In-doubt prepared transactions in pg_prepared_xacts that are hours old are a sign the coordinator crashed during commit. They hold locks. You need to manually commit or rollback based on what you know about the coordinator's intent.

Takeaway: 2PC guarantees atomicity across multiple participants. Its weakness is the blocking problem — if the coordinator crashes during commit, participants hold locks indefinitely. Use it for short, co-located transactions. Avoid it for long-running cross-service operations spanning unreliable networks.


The Saga Pattern: Distributed Transactions Without Locks

Sagas take a fundamentally different philosophy: instead of holding locks across all participants while coordinating a commit, execute each step independently with its own local transaction. If something fails, run compensating transactions to undo what already succeeded.

Saga for "Place Order":

Step 1: Create order record          → compensate: delete order
Step 2: Deduct inventory             → compensate: return inventory
Step 3: Charge payment               → compensate: refund payment
Step 4: Send confirmation email      → compensate: send cancellation email

Happy path:
  Step 1 ✓ → Step 2 ✓ → Step 3 ✓ → Step 4 ✓

Failure at Step 3 (payment declined):
  Step 3 ✗ → compensate Step 2 (return inventory) → compensate Step 1 (delete order)

No distributed locks. No coordinator holding participants in a suspended state. Each step is atomic locally. The saga is eventually consistent — there are brief moments where inventory is decremented but payment hasn't been charged yet.

Choreography vs Orchestration

There are two ways to implement sagas:

Choreography: each service publishes events and other services react.

Order Service publishes: OrderCreated
  → Inventory Service receives it, decrements stock, publishes: InventoryReserved
    → Payment Service receives it, charges card, publishes: PaymentProcessed
      → Notification Service receives it, sends email

On failure:
Payment Service publishes: PaymentFailed
  → Inventory Service receives it, returns stock, publishes: InventoryReleased
    → Order Service receives it, cancels order

Choreography is decoupled — services don't know about each other, only about events. But the flow is implicit and hard to visualize. Debugging requires tracing events across multiple services.

Orchestration: a central orchestrator explicitly tells each service what to do.

Order Orchestrator:
  1. Call Inventory Service: "Reserve item 42"  → success
  2. Call Payment Service: "Charge $99.99"      → failed
  3. Call Inventory Service: "Release item 42"  → success (compensation)
  4. Return failure to client

Orchestration is explicit — the entire flow is visible in one place. Easier to debug. But the orchestrator is a central dependency that all services couple to.

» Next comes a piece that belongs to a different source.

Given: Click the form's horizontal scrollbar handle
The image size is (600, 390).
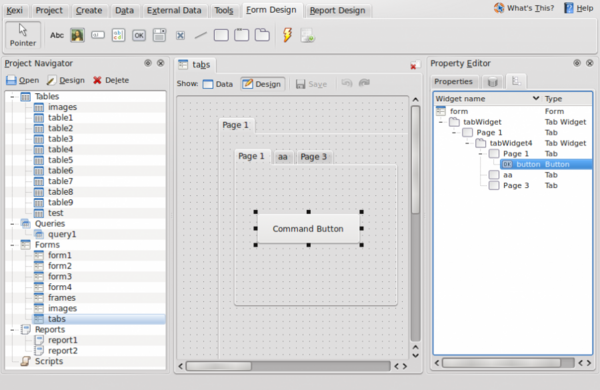Looking at the screenshot, I should (219, 366).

Neither is universally better. Choreography scales better and avoids a central bottleneck. Orchestration is easier to reason about and debug. Most teams start with orchestration.

The Hard Parts of Sagas

Compensating transactions are not always possible. You can refund a payment. You cannot un-send an email. You cannot un-notify a user. For truly irreversible operations, you need to delay them until you're confident the saga will succeed — only send the confirmation email after payment clears, not before.

Sagas are only eventually consistent. During execution, the system is in an intermediate state. A user's inventory is reserved but payment hasn't been charged yet. Other parts of the system will see this intermediate state. Design your system to tolerate it.

Compensations can fail too. If you fail to compensate, you have a partial saga — some steps succeeded, some compensations failed. You need monitoring, alerting, and a dead-letter queue for failed compensations. Manual intervention is sometimes required.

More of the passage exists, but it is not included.